Dive Brief:
- Louisiana has funded new construction at its flagship campus in recent years of slashed higher education funding, but the state of deterioration at LSU is significant — and it is repeated across all of Louisiana’s public colleges.
- The Advocate reports the backlog for deferred maintenance at LSU reaches $510 million and has led to unsafe and unsanitary working conditions. Estimates for the bill statewide could be as high as $2 billion, all for projects that can’t be covered with tuition increases.
- This type of higher education funding competes with all other construction and infrastructure requests statewide, including legislative pet projects, and funding has been harder to come by for maintenance rather than new construction — but this year, the Board of Regents is requesting funds for deferred maintenance only, and in another year of budget crisis, they can only hope some of it comes through.
Dive Insight:
Under Gov.
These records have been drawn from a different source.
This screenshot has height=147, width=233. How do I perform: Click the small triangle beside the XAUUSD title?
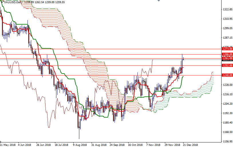1,2
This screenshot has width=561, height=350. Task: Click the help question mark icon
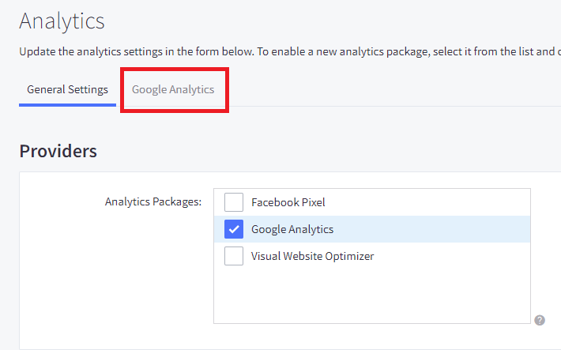point(540,320)
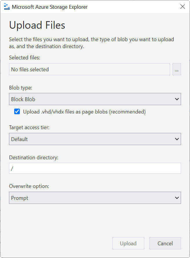The height and width of the screenshot is (258, 190).
Task: Click the Target access tier chevron arrow
Action: 177,139
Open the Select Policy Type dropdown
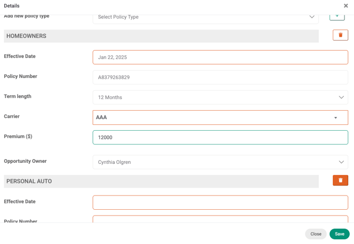 click(x=206, y=17)
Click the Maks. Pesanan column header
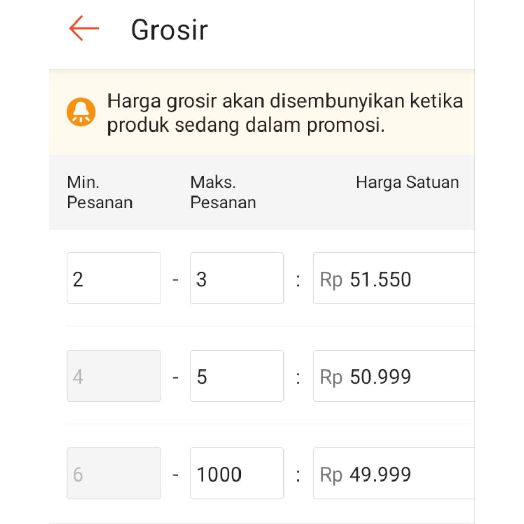The image size is (524, 524). 223,192
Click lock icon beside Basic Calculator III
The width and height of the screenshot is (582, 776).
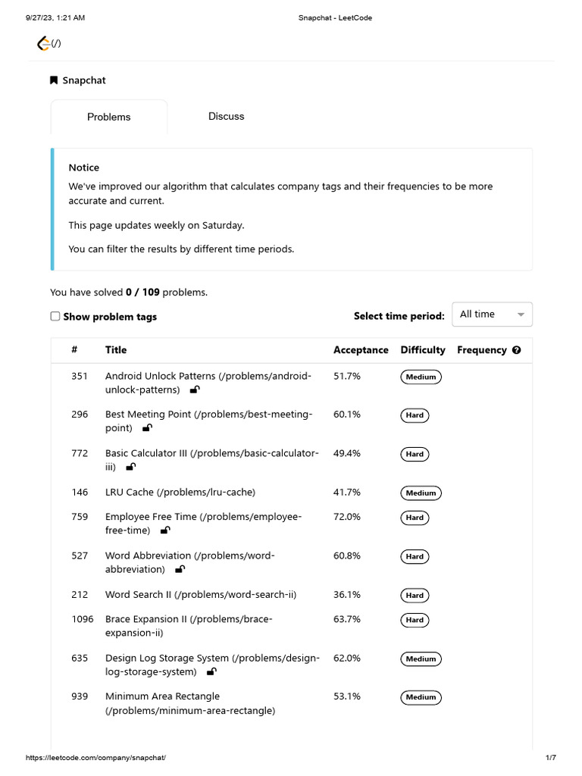tap(131, 468)
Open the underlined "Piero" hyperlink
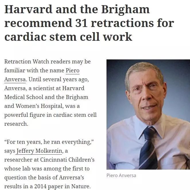The image size is (190, 190). (73, 71)
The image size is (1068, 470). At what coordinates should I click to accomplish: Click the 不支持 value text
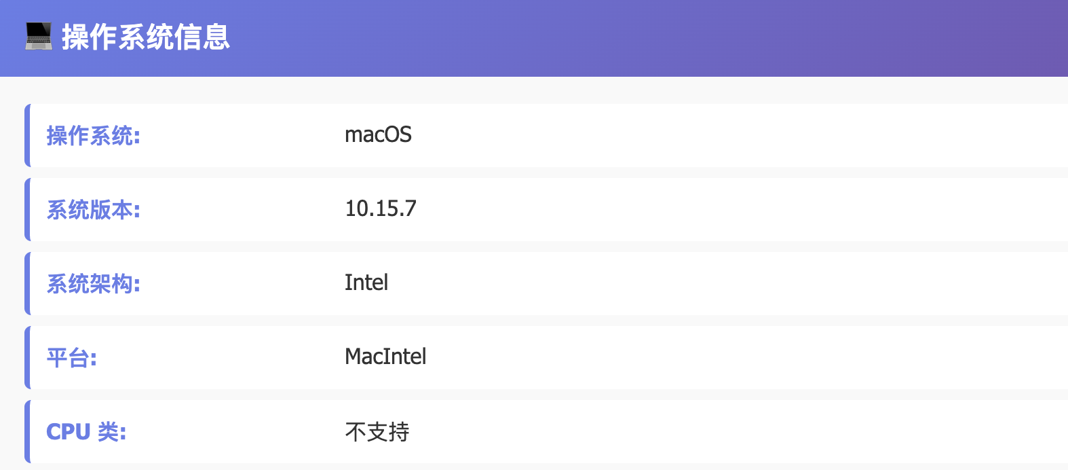[377, 432]
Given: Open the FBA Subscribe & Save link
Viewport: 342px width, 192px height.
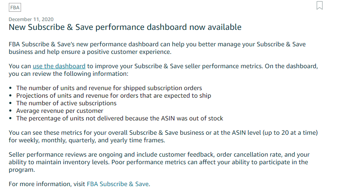Looking at the screenshot, I should pos(118,184).
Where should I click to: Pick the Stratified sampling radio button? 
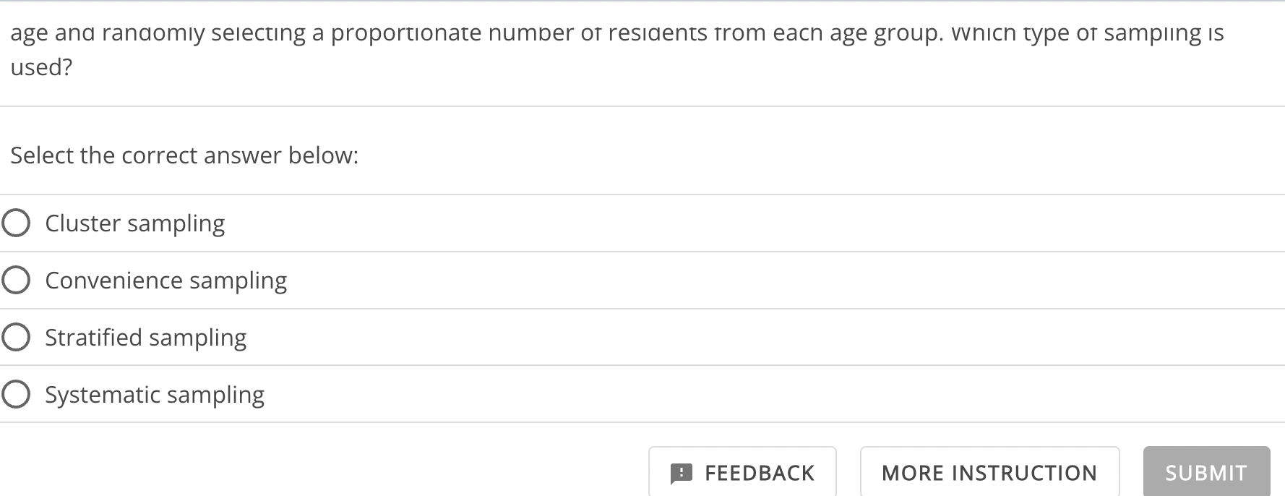tap(15, 337)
Bobby Jindal, Louisiana slashed spending on its public universities by 55% since the economy crashed in 2008. The Advocate is running a series of articles chronicling the “startling, unique changes” that have transformed the university system over the last decade. Like many states, higher education spending in Louisiana is completely discretionary, meaning it is especially vulnerable to tight financial times.
Funding in states has swung widely depending on who is in office and what the economy has looked like. In Illinois, legislators still have not compromised with the governor on a 2016-17 budget, putting several colleges at risk of closing at the end of this academic year. Nationwide, however, state legislatures, on average, are slowly reinvesting in higher education following years of cuts.